> Assignment
Go through the listing and retype each line exactly.

─── Information shown ───

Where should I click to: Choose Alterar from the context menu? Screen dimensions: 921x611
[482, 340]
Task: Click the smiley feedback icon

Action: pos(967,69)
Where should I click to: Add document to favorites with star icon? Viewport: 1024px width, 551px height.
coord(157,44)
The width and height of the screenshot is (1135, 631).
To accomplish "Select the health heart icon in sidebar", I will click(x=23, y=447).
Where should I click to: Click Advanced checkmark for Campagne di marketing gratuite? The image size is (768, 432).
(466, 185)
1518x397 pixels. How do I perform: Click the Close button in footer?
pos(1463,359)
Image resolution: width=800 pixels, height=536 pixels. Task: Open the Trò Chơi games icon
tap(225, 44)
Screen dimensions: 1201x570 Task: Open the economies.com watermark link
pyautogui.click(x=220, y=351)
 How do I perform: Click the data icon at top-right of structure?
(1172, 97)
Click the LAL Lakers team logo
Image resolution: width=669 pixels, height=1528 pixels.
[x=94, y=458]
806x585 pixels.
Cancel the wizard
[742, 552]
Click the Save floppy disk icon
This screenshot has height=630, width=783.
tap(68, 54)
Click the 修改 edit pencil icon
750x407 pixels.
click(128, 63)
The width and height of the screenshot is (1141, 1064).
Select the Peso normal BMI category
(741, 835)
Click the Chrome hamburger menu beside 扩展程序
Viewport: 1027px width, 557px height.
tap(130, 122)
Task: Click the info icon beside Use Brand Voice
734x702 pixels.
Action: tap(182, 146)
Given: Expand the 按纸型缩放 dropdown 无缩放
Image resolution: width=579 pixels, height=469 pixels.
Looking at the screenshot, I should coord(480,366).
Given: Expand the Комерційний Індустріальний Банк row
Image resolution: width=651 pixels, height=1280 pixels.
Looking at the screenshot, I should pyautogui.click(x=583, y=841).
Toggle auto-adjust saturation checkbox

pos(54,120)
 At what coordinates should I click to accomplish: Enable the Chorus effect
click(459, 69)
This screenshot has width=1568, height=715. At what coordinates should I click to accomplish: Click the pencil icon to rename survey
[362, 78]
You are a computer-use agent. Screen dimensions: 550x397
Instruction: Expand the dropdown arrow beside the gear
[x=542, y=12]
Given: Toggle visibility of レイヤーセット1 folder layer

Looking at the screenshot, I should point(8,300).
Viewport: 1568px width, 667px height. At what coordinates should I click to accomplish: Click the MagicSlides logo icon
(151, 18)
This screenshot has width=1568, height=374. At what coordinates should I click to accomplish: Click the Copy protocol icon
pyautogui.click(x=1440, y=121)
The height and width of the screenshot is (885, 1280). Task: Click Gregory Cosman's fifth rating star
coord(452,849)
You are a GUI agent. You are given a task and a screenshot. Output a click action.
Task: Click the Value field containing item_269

───

> Result of this task
Where should I click to: Choose Alterar from the context menu? Screen dimensions: 921x611
[482, 340]
Task: Click the smiley feedback icon

Action: pos(967,69)
Where should I click to: Add document to favorites with star icon? Viewport: 1024px width, 551px height.
coord(157,44)
The width and height of the screenshot is (1135, 631).
To accomplish "Select the health heart icon in sidebar", I will click(x=23, y=447).
Where should I click to: Click Advanced checkmark for Campagne di marketing gratuite? The image size is (768, 432).
(466, 185)
1518x397 pixels. How do I perform: Click the Close button in footer?
pos(1463,359)
Image resolution: width=800 pixels, height=536 pixels. Task: Open the Trò Chơi games icon
tap(225, 44)
Screen dimensions: 1201x570 Task: Open the economies.com watermark link
pyautogui.click(x=220, y=351)
 How do I perform: Click the data icon at top-right of structure?
(1172, 97)
Click the LAL Lakers team logo
Image resolution: width=669 pixels, height=1528 pixels.
[x=94, y=458]
806x585 pixels.
Cancel the wizard
[742, 552]
Click the Save floppy disk icon
This screenshot has height=630, width=783.
tap(68, 54)
Click the 修改 edit pencil icon
750x407 pixels.
click(128, 63)
The width and height of the screenshot is (1141, 1064).
Select the Peso normal BMI category
(741, 835)
Click the Chrome hamburger menu beside 扩展程序
Viewport: 1027px width, 557px height.
tap(130, 122)
Task: Click the info icon beside Use Brand Voice
734x702 pixels.
Action: tap(182, 146)
Given: Expand the 按纸型缩放 dropdown 无缩放
Image resolution: width=579 pixels, height=469 pixels.
Looking at the screenshot, I should coord(480,366).
Given: Expand the Комерційний Індустріальний Банк row
Image resolution: width=651 pixels, height=1280 pixels.
Looking at the screenshot, I should pyautogui.click(x=583, y=841).
Toggle auto-adjust saturation checkbox

pos(54,120)
 At what coordinates should I click to accomplish: Enable the Chorus effect
click(459, 69)
This screenshot has width=1568, height=715. At what coordinates should I click to accomplish: Click the pencil icon to rename survey
[362, 78]
You are a computer-use agent. Screen dimensions: 550x397
Instruction: Expand the dropdown arrow beside the gear
[x=542, y=12]
Given: Toggle visibility of レイヤーセット1 folder layer

Looking at the screenshot, I should point(8,300).
Viewport: 1568px width, 667px height. At what coordinates should I click to accomplish: Click the MagicSlides logo icon
(151, 18)
This screenshot has width=1568, height=374. At what coordinates should I click to accomplish: Click the Copy protocol icon
pyautogui.click(x=1440, y=121)
The height and width of the screenshot is (885, 1280). Task: Click Gregory Cosman's fifth rating star
coord(452,849)
You are a GUI agent. You are given a task and a screenshot. Output a click action.
Task: Click the Value field containing item_269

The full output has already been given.